→ MATERIAL SUPPLIED:
--- Begin ---

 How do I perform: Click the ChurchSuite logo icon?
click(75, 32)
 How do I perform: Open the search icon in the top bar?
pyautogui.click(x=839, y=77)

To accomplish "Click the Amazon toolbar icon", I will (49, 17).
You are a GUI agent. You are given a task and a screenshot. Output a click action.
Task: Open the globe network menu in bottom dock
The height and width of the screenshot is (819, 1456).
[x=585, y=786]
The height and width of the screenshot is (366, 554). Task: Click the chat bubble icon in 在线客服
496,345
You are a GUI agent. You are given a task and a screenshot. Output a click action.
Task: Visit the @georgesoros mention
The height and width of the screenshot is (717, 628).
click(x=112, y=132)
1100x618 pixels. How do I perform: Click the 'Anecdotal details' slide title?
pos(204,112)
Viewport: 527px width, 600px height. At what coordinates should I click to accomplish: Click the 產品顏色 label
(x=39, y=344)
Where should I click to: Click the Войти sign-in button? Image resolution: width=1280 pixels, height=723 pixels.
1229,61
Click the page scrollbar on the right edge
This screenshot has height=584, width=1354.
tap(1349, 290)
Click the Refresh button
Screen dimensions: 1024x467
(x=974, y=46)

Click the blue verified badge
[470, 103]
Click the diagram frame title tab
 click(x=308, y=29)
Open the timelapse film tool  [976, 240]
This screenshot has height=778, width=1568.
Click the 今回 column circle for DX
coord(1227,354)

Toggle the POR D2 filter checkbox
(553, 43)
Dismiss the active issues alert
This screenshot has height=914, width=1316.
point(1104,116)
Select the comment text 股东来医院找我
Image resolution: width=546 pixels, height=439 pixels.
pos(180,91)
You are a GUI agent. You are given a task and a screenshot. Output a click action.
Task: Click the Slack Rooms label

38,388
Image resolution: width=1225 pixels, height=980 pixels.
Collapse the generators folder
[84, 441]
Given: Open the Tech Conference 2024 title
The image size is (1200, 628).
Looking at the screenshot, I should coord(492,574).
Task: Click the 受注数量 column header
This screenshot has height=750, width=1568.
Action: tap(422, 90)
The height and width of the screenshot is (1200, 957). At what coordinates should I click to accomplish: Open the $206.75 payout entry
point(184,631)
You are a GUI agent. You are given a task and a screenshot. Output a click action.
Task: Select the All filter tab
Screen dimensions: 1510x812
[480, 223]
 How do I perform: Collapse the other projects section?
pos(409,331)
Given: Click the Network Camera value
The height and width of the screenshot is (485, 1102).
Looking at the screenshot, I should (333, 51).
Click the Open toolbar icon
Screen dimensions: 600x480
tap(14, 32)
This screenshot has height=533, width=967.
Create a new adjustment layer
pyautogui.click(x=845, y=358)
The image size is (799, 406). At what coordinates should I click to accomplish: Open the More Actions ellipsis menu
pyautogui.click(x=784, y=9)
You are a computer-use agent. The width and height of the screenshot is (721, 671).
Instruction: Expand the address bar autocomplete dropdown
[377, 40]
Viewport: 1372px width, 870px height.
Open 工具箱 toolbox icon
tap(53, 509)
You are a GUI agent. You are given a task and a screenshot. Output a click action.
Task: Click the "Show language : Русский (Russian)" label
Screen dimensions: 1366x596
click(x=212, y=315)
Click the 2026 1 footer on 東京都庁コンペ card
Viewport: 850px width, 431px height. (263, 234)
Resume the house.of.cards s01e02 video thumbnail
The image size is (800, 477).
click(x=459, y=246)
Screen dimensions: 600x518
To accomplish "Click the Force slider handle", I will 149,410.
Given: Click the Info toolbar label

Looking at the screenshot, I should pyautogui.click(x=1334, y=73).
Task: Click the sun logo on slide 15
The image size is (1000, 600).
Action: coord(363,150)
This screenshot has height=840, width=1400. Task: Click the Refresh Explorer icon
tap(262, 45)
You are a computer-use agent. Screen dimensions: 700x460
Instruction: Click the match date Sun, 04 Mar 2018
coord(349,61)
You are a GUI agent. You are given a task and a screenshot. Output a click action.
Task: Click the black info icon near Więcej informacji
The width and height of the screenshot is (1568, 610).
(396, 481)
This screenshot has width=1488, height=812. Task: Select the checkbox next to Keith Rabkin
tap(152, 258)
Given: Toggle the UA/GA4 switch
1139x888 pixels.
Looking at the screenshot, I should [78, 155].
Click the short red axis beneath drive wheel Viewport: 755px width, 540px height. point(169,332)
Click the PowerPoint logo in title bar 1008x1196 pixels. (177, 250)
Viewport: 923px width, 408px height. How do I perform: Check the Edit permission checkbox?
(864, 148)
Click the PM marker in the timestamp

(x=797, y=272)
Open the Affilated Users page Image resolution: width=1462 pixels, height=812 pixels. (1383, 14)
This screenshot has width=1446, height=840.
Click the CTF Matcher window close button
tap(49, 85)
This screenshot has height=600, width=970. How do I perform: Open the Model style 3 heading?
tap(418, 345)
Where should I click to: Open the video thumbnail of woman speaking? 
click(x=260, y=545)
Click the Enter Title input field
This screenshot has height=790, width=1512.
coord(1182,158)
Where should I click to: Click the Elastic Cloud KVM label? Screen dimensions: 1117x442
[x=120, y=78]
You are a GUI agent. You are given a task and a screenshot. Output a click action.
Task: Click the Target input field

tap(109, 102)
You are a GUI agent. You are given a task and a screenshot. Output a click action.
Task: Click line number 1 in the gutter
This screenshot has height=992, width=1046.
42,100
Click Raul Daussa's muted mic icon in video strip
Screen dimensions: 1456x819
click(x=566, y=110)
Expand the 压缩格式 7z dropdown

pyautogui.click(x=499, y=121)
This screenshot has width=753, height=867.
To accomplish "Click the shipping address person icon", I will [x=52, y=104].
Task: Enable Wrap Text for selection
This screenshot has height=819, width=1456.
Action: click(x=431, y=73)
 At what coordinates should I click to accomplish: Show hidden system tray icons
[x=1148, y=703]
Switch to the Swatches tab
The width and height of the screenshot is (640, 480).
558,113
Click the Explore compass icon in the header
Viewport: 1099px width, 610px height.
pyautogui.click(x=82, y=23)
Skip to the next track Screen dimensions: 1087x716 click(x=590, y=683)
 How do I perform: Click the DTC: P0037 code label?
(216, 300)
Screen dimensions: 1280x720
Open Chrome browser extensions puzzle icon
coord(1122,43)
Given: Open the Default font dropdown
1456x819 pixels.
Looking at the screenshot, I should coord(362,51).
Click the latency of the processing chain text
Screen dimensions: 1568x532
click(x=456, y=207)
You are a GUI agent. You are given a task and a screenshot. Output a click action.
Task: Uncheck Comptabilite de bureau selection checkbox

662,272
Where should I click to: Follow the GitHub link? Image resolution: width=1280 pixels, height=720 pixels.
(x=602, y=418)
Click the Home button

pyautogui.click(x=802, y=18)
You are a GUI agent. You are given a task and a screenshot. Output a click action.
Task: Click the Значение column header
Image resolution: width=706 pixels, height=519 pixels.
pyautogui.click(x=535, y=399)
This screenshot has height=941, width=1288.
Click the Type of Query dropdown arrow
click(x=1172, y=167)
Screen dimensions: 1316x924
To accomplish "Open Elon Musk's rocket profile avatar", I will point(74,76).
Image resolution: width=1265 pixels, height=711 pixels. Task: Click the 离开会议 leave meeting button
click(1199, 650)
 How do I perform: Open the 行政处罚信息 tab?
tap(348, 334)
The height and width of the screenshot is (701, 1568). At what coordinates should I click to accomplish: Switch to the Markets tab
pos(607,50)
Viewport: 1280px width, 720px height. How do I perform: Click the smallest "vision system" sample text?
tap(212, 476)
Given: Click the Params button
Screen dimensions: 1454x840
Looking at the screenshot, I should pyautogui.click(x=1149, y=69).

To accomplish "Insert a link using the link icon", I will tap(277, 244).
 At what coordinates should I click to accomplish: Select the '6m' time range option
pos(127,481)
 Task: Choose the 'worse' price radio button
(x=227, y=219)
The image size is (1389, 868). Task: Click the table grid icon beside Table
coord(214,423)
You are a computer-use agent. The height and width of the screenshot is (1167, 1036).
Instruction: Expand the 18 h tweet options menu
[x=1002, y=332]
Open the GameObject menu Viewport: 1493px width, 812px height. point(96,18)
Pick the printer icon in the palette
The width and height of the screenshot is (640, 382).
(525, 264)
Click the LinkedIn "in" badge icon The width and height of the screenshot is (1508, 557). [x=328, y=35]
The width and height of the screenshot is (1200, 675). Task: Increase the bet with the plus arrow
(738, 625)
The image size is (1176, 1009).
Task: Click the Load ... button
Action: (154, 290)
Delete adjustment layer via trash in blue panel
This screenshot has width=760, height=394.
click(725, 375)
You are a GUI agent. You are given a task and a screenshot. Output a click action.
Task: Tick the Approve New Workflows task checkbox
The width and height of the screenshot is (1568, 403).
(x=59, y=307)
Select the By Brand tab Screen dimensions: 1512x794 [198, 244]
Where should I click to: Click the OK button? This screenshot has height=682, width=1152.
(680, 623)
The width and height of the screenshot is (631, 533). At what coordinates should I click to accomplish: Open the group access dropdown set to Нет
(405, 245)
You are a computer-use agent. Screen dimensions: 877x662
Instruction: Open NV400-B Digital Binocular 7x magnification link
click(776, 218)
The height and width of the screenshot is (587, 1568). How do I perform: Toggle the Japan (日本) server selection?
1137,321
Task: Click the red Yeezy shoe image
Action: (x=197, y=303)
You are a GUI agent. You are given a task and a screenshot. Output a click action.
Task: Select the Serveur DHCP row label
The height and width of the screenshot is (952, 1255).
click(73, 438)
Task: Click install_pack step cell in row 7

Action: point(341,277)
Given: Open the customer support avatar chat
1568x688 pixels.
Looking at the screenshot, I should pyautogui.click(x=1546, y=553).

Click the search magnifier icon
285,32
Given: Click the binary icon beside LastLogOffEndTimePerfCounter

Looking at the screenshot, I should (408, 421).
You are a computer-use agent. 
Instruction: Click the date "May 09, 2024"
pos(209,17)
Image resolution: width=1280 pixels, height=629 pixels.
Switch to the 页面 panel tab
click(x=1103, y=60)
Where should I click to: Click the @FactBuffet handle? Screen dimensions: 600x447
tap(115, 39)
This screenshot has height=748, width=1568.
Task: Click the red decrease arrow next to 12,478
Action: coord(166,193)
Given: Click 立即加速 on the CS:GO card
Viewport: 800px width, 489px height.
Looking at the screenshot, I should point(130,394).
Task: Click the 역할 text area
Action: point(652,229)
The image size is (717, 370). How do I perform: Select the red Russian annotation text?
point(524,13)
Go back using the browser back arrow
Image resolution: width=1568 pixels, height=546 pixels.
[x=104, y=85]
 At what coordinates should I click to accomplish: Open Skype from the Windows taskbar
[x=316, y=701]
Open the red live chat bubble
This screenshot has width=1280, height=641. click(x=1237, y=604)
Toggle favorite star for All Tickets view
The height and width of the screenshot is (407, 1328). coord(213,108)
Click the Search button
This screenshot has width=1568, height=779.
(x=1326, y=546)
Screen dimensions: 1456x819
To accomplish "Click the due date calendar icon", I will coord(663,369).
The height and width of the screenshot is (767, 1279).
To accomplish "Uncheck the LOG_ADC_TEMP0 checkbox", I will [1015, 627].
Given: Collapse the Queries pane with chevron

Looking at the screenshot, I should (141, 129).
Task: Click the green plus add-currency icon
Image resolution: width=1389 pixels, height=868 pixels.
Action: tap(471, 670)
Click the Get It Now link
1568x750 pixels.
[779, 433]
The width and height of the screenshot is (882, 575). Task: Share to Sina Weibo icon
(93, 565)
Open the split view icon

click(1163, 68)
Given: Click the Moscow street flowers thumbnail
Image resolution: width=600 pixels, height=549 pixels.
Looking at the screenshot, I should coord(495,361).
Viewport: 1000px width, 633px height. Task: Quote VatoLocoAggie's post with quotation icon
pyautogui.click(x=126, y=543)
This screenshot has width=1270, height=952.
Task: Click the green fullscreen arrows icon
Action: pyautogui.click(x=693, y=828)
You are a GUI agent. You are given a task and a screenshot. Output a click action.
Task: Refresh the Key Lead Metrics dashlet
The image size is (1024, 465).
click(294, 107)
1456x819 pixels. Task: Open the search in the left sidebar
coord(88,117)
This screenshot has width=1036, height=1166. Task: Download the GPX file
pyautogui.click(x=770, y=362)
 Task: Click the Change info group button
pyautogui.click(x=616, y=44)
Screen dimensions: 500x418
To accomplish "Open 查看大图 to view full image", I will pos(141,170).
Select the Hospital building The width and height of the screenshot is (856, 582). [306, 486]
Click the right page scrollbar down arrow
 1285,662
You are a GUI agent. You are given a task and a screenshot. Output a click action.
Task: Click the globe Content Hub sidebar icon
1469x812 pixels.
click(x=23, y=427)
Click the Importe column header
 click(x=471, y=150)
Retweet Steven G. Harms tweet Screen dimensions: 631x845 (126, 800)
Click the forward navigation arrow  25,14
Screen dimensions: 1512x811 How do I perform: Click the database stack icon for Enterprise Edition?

--- End ---

Reproduce the data word for word, from the line containing "Screen dimensions: 600x518" down to the line containing "coord(1182,158)", including both of those lines.

Screen dimensions: 600x518
To accomplish "Click the Force slider handle", I will 149,410.
Given: Click the Info toolbar label

Looking at the screenshot, I should pyautogui.click(x=1334, y=73).
Task: Click the sun logo on slide 15
The image size is (1000, 600).
Action: coord(363,150)
This screenshot has height=840, width=1400. Task: Click the Refresh Explorer icon
tap(262, 45)
You are a computer-use agent. Screen dimensions: 700x460
Instruction: Click the match date Sun, 04 Mar 2018
coord(349,61)
You are a GUI agent. You are given a task and a screenshot. Output a click action.
Task: Click the black info icon near Więcej informacji
The width and height of the screenshot is (1568, 610).
(396, 481)
This screenshot has width=1488, height=812. Task: Select the checkbox next to Keith Rabkin
tap(152, 258)
Given: Toggle the UA/GA4 switch
1139x888 pixels.
Looking at the screenshot, I should [78, 155].
Click the short red axis beneath drive wheel Viewport: 755px width, 540px height. point(169,332)
Click the PowerPoint logo in title bar 1008x1196 pixels. (177, 250)
Viewport: 923px width, 408px height. How do I perform: Check the Edit permission checkbox?
(864, 148)
Click the PM marker in the timestamp

(x=797, y=272)
Open the Affilated Users page Image resolution: width=1462 pixels, height=812 pixels. (1383, 14)
This screenshot has width=1446, height=840.
Click the CTF Matcher window close button
tap(49, 85)
This screenshot has height=600, width=970. How do I perform: Open the Model style 3 heading?
tap(418, 345)
Where should I click to: Open the video thumbnail of woman speaking? 
click(x=260, y=545)
Click the Enter Title input field
This screenshot has height=790, width=1512.
coord(1182,158)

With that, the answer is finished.